Masalah sampah bukan sekadar urusan teknis, tetapi tantangan sosial, budaya, dan politik yang memerlukan pendekatan menyeluruh. Di sinilah pentingnya strategi yang kolaboratif dan progresif—dua kata kunci yang harus menjadi fondasi dalam membangun sistem pengelolaan sampah yang efektif dan berkelanjutan.

Kolaboratif berarti membuka ruang partisipasi seluas-luasnya. Pemerintah tidak bisa berjalan sendiri. Peran masyarakat, pelaku usaha, akademisi, dan organisasi masyarakat sipil harus diakui sebagai bagian dari solusi, bukan sekadar objek kebijakan. Edukasi publik, insentif ekonomi, serta pelibatan komunitas lokal dalam mengelola TPS 3R adalah bentuk nyata dari kolaborasi itu.


Sementara progresif menuntut keberanian untuk keluar dari cara lama yang stagnan.
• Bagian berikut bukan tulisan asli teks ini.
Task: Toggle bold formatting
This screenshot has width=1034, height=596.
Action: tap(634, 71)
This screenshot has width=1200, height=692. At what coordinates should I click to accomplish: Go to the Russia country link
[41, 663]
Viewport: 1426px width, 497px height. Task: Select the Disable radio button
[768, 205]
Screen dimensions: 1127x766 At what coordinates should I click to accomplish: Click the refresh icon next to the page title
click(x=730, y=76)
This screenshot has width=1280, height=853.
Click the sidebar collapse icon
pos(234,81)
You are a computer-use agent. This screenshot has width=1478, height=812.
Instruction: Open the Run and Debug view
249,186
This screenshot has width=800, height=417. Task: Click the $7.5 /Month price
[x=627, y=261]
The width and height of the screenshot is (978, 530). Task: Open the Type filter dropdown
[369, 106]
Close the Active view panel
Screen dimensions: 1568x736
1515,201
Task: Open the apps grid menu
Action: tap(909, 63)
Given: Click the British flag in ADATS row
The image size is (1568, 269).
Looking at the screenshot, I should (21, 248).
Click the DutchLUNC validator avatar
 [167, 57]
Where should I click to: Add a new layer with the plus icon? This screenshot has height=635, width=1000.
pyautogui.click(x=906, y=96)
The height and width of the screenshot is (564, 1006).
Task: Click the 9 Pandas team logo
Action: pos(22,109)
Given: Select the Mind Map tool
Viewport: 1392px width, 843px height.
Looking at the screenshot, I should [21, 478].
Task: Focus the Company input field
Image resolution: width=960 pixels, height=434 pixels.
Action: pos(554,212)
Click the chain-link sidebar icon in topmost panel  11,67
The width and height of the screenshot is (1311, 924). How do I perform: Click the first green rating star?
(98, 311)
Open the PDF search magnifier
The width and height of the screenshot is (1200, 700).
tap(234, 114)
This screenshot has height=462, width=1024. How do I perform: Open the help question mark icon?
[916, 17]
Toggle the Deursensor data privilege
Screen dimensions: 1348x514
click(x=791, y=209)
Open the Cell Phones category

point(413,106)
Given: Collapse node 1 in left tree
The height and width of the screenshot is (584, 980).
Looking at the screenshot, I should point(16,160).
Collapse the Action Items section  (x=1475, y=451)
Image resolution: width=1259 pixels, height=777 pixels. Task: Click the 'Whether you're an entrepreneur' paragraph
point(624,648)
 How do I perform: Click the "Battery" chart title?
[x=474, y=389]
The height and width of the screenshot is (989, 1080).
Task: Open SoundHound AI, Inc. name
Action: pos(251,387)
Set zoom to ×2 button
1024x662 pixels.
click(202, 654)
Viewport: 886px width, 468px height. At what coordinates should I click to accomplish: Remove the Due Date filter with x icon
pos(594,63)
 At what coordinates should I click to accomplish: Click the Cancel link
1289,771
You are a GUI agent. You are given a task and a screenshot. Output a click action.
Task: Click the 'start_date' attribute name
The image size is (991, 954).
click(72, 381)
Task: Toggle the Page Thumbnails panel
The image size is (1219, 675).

Ini menyangkut inovasi dalam teknologi pengolahan, integrasi sistem digital dalam pemantauan dan distribusi sampah, serta keberanian dalam menegakkan regulasi tanpa pandang bulu. Termasuk, memperbaiki tata kelola kelembagaan agar tidak tumpang tindih dan berjalan dalam arah yang sama.

Pendekatan ini juga menekankan pentingnya kesinambungan. Tidak ada gunanya program unggulan jika berganti kepala daerah berarti berganti visi dan kebijakan. Maka, pengelolaan sampah harus dilihat sebagai kerja lintas waktu dan kepemimpinan. Yang satu merintis, yang lain melanjutkan dan menyempurnakan.

Dengan semangat kolaboratif dan progresif, pengelolaan sampah tidak akan lagi menjadi beban, melainkan peluang—untuk menciptakan lapangan kerja hijau, memperkuat ekonomi sirkular, dan menjadikan kebersihan sebagai identitas kota.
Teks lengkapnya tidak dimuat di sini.